Market Emergence and Analog Trends

1P-LSD first appeared on the online research chemical market in early 2015, distributed primarily as blotters and powdered material.^[14]^[2] This introduction occurred without prior documentation in scientific literature, suggesting clandestine synthesis outside academic or pharmaceutical contexts.^[14] The compound quickly gained traction among users seeking LSD-like effects amid stringent global controls on lysergic acid diethylamide (LSD), which has been classified as a Schedule I substance in the United States since 1970 and similarly restricted elsewhere. The market emergence of 1P-LSD aligned with a resurgence of lysergamide analogs in the 2010s, driven by efforts to exploit gaps in analog legislation such as the U.S. Federal Analogue Act of 1986, which targets substances structurally similar to scheduled drugs when intended for human consumption. Preceding analogs included AL-LAD (appearing around 2013) and earlier rediscoveries like ALD-52 from the 1960s, but 1P-LSD marked a shift toward N-acyl substituted variants engineered as prodrugs.^[14] These prodrugs, featuring labile acyl groups (e.g., propionyl in 1P-LSD), remain pharmacologically inactive until enzymatic hydrolysis yields active LSD in vivo, potentially delaying regulatory classification by differing structurally from LSD while mimicking its effects.^[2]^[15] Subsequent analogs followed this prodrug trend, including 1B-LSD (detected post-2015) and 1P-ETH-LAD, reflecting iterative modifications to evade evolving bans and detection methods in forensic and customs analyses.^[15]^[16] By 2016, European monitoring agencies like the EMCDDA reported 1P-LSD seizures, prompting temporary scheduling in countries such as Switzerland and the UK, yet online availability persisted through grey-market vendors.
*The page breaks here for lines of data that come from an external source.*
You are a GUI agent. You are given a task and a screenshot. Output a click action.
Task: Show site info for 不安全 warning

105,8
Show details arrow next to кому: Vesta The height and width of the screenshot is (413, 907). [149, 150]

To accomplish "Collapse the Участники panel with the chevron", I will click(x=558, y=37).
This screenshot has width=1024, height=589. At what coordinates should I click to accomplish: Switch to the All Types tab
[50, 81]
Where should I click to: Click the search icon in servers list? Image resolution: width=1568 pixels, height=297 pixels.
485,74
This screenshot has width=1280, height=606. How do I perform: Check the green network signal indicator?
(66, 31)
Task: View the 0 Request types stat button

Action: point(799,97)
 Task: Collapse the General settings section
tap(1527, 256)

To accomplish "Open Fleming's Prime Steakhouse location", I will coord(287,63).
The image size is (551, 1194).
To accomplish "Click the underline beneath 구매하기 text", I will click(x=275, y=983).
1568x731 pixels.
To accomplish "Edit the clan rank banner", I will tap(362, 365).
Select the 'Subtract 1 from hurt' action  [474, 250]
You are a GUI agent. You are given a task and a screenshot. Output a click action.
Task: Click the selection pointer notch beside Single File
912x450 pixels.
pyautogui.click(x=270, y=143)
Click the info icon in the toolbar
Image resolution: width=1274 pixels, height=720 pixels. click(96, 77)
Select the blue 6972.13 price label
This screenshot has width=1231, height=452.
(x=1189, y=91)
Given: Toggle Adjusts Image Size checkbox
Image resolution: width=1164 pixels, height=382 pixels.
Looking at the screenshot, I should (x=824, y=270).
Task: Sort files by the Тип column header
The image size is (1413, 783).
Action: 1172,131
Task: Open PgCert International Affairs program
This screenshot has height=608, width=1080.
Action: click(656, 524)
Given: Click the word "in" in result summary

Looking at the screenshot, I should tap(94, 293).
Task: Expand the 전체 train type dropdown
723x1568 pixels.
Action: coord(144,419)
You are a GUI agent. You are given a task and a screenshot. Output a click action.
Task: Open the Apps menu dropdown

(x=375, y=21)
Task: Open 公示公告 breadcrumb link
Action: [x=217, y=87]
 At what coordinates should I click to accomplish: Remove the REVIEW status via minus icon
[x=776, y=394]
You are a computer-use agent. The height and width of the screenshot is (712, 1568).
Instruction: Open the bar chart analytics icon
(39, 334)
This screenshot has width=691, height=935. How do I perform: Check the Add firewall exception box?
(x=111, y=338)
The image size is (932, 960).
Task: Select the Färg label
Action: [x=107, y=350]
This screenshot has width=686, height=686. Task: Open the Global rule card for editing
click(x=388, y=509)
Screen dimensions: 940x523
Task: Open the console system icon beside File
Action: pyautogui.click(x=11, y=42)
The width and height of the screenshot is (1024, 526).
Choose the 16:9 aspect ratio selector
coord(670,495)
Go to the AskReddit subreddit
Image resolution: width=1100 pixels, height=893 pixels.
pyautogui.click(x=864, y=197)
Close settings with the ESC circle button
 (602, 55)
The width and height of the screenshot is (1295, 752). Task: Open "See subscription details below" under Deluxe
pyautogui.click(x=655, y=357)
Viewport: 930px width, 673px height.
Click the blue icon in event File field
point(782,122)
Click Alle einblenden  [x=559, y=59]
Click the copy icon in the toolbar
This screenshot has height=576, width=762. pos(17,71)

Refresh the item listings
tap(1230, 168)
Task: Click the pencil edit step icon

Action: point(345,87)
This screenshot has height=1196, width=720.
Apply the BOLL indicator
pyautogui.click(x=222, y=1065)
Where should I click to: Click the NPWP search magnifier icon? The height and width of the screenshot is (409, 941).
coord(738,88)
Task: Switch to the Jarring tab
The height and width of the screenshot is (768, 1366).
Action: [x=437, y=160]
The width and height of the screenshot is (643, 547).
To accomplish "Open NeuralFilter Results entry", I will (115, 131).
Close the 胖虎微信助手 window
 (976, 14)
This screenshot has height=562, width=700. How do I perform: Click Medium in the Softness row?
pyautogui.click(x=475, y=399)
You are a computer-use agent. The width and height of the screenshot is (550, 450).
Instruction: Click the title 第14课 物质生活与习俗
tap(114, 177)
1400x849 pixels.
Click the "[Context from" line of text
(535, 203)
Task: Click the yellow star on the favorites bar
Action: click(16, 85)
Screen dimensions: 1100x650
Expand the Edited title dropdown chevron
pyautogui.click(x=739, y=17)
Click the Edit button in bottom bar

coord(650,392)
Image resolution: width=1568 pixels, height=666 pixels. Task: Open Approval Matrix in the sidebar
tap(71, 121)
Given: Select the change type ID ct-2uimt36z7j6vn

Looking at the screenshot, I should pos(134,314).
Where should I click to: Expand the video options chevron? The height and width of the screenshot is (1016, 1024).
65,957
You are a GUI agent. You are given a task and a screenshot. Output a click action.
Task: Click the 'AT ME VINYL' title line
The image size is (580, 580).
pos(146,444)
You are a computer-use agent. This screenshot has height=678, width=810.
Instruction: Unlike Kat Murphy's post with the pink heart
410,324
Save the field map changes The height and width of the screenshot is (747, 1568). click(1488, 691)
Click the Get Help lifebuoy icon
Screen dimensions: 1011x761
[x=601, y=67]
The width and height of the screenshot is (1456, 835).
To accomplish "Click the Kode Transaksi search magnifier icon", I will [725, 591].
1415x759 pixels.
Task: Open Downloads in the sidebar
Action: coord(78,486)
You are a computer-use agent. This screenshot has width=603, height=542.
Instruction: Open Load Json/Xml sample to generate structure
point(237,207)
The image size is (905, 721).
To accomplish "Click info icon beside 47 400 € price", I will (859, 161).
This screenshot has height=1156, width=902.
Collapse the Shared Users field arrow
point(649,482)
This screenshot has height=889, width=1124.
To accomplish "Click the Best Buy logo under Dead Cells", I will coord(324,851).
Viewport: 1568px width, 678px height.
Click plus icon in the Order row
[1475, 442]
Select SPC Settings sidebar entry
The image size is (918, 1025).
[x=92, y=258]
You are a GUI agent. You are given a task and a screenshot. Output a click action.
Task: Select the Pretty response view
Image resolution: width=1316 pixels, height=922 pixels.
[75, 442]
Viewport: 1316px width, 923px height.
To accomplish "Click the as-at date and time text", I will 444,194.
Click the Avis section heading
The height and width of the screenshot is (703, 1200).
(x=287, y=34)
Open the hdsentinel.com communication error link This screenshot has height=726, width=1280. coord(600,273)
This pattern underscores a cat-and-mouse dynamic between producers targeting metabolic activation for bioequivalence to LSD and authorities adapting controls, with prodrug designs complicating enforcement due to their intermediate metabolic status.^[17]^[18]

Pharmacology

Mechanism of Action

1P-LSD functions primarily as a prodrug of lysergic acid diethylamide (LSD), undergoing rapid deacylation via hydrolysis to yield LSD following both oral and intravenous administration in humans.^[2] This biotransformation occurs quickly, with plasma concentrations of LSD detectable shortly after 1P-LSD dosing, confirming its role as an inactive precursor that relies on metabolic conversion for pharmacological activity.^[2] Consequently, the mechanism of action of 1P-LSD mirrors that of LSD, with effects mediated predominantly by the active metabolite.^[5] In its unmetabolized form, 1P-LSD exhibits substantially reduced binding affinity to key serotonin receptors compared to LSD, including a 13-fold decrease at the 5-HT2A receptor and a 67-fold decrease at 5-HT1A.^[2] It displays weak agonist efficacy or even antagonistic properties at certain 5-HT2 subtypes in calcium mobilization assays, unlike LSD's robust partial agonism.^[5] Despite this, in vivo behavioral responses, such as the head-twitch response in rodents—a proxy for psychedelic effects—are elicited by 1P-LSD through 5-HT2A receptor activation, attributable to its conversion to LSD.^[1] LSD, the primary active species, binds with high affinity to serotonin receptors, acting as a partial agonist at 5-HT2A sites, which is the critical mediator of hallucinogenic and psychedelic effects.^[19] This receptor agonism disrupts default mode network activity and enhances neural plasticity, though downstream signaling involves pleiotropic interactions beyond 5-HT2A, including contributions from 5-HT1A and dopamine receptors.^[20] The 1-acyl substitution in 1P-LSD generally lowers intrinsic activity at monoamine receptors by one to two orders of magnitude prior to metabolism, underscoring the dependence on hydrolysis for efficacy.^[5]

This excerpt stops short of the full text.